--- BEGIN SUPPLIED MATERIAL ---
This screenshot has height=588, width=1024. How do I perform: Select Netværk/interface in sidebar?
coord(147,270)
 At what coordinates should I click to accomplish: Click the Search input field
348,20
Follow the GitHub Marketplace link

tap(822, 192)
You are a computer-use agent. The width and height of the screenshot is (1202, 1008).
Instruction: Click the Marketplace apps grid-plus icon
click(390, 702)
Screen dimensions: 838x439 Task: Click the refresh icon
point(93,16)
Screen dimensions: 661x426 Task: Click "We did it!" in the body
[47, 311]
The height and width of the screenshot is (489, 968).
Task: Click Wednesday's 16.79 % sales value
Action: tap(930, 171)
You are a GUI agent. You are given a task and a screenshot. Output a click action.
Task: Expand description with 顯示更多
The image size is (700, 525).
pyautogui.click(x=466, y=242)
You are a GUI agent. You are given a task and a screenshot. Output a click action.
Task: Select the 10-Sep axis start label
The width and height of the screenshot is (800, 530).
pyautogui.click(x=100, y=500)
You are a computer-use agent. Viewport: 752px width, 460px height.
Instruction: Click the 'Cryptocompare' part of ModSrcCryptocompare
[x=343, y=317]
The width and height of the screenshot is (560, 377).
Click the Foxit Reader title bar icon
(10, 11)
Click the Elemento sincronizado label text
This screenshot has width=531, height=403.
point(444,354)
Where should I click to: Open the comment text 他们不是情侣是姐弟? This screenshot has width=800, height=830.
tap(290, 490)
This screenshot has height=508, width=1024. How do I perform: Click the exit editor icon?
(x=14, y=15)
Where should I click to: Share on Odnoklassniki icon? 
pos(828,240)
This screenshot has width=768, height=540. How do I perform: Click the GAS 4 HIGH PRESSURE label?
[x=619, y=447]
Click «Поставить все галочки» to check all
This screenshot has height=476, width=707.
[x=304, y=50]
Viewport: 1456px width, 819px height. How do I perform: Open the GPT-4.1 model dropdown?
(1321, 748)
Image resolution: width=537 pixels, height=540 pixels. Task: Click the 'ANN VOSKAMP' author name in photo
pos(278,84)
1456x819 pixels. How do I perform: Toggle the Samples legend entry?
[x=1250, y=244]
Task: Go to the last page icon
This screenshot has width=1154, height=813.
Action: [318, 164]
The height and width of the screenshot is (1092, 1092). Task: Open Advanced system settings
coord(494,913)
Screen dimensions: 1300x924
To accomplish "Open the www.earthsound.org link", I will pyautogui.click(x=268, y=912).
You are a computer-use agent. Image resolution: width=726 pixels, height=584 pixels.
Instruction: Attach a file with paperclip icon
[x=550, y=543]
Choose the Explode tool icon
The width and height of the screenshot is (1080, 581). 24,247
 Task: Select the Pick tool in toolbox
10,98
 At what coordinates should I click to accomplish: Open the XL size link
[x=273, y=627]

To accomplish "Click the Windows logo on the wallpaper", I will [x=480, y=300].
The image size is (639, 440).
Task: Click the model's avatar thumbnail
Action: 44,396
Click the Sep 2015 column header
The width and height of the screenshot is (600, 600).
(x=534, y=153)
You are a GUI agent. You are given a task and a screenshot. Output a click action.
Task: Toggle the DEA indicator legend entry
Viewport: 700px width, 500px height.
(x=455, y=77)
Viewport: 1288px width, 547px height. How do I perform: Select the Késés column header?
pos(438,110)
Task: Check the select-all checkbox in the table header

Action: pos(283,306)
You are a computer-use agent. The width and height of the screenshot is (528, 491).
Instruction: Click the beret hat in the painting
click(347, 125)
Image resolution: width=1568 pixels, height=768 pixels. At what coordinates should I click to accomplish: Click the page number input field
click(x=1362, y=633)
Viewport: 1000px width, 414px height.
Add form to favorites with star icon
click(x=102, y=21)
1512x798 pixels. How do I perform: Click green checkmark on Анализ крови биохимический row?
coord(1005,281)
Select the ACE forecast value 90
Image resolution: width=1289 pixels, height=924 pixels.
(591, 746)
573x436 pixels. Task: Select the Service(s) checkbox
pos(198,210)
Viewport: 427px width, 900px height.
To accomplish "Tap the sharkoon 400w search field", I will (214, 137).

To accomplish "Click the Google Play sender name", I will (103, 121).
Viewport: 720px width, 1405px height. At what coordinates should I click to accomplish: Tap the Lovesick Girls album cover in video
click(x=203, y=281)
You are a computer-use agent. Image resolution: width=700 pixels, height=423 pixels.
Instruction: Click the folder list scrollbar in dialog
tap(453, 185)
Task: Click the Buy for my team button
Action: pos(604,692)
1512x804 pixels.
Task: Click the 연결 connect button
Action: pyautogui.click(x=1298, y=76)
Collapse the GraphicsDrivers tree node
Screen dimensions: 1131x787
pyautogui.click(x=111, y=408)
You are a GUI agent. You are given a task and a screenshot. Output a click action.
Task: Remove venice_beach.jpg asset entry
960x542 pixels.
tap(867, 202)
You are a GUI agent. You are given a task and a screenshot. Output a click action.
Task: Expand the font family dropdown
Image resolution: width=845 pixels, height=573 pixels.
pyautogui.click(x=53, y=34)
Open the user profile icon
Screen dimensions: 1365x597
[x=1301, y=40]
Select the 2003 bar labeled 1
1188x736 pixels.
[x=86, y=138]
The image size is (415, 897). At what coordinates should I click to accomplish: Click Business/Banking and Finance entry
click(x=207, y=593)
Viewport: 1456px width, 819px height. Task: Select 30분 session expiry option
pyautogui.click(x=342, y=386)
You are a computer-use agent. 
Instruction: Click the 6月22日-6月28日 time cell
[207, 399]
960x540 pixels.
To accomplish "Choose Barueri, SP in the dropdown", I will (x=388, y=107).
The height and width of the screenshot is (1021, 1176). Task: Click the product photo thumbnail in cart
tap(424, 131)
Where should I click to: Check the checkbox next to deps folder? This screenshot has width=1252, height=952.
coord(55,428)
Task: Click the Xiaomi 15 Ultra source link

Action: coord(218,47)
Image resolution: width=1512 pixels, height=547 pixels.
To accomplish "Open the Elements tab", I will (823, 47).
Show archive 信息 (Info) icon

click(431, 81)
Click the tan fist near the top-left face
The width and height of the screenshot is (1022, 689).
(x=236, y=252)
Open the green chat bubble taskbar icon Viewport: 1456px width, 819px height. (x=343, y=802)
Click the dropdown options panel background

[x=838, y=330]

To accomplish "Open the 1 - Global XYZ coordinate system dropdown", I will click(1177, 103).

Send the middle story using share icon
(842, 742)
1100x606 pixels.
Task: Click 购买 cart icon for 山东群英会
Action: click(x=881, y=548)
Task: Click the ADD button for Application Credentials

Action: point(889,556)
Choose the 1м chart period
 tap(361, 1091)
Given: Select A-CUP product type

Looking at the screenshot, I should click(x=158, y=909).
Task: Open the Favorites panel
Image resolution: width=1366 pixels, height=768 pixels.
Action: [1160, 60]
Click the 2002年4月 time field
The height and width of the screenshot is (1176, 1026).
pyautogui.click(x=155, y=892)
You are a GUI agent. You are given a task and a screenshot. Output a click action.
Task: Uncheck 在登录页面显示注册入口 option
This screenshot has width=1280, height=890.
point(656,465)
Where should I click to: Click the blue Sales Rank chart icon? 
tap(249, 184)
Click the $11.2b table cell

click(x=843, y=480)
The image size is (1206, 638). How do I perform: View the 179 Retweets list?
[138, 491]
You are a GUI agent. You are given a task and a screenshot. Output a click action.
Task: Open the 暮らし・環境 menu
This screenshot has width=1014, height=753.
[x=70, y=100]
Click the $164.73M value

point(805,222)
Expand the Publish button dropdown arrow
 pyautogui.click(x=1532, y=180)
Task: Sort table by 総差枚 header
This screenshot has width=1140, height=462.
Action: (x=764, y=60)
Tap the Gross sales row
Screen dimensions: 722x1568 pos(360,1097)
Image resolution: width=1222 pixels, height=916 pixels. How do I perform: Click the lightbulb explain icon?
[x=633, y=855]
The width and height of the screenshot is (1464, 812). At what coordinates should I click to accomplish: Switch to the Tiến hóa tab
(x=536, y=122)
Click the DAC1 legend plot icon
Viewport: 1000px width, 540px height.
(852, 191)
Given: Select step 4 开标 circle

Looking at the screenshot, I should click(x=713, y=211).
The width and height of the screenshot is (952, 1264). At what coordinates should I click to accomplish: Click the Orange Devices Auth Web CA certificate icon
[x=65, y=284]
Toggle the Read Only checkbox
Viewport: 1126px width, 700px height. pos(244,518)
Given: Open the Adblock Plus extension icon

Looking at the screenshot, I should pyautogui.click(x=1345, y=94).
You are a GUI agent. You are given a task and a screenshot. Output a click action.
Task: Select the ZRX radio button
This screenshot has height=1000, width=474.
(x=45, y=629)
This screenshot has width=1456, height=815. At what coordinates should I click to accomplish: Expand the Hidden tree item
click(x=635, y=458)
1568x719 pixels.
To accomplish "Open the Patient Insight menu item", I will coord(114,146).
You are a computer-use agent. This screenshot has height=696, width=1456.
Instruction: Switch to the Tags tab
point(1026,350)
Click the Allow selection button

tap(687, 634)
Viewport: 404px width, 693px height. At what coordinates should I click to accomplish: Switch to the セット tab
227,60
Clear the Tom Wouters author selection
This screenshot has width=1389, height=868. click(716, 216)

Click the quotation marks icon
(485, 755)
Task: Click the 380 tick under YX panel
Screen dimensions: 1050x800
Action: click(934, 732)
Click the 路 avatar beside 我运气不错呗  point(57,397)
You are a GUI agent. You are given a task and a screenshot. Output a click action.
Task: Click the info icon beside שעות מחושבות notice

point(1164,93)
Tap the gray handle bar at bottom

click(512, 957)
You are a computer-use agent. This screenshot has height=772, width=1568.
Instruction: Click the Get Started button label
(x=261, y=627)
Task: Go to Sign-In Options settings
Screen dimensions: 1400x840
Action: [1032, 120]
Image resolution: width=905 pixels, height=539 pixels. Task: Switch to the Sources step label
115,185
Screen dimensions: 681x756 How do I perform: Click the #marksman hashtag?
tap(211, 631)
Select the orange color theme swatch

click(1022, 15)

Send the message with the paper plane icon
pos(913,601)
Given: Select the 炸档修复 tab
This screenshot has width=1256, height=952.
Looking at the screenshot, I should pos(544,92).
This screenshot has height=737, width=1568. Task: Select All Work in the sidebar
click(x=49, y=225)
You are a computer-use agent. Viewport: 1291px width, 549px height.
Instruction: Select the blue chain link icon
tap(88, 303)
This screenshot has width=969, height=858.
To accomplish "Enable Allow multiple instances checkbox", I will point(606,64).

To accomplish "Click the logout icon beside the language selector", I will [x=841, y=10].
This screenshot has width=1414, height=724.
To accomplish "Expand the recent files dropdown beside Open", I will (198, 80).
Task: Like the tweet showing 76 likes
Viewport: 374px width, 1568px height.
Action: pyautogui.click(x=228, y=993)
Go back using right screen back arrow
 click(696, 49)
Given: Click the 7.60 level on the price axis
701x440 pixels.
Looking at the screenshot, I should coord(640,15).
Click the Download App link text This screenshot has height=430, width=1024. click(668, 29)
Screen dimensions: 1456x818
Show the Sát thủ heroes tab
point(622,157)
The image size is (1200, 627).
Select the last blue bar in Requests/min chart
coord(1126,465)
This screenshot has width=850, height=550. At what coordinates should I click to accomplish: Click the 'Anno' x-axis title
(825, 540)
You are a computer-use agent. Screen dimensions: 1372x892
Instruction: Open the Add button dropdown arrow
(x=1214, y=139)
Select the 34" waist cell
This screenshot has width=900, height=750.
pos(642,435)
--- END SUPPLIED MATERIAL ---
BRIEF: Update the records from their start through the line containing "Action: tap(930, 171)", inclusive, replacing "refresh icon" with "reload icon" and leaving everything else unchanged.

ANSWER TO THIS TASK:
This screenshot has height=588, width=1024. How do I perform: Select Netværk/interface in sidebar?
coord(147,270)
 At what coordinates should I click to accomplish: Click the Search input field
348,20
Follow the GitHub Marketplace link

tap(822, 192)
You are a computer-use agent. The width and height of the screenshot is (1202, 1008).
Instruction: Click the Marketplace apps grid-plus icon
click(390, 702)
Screen dimensions: 838x439 Task: Click the reload icon
point(93,16)
Screen dimensions: 661x426 Task: Click "We did it!" in the body
[47, 311]
The height and width of the screenshot is (489, 968).
Task: Click Wednesday's 16.79 % sales value
Action: tap(930, 171)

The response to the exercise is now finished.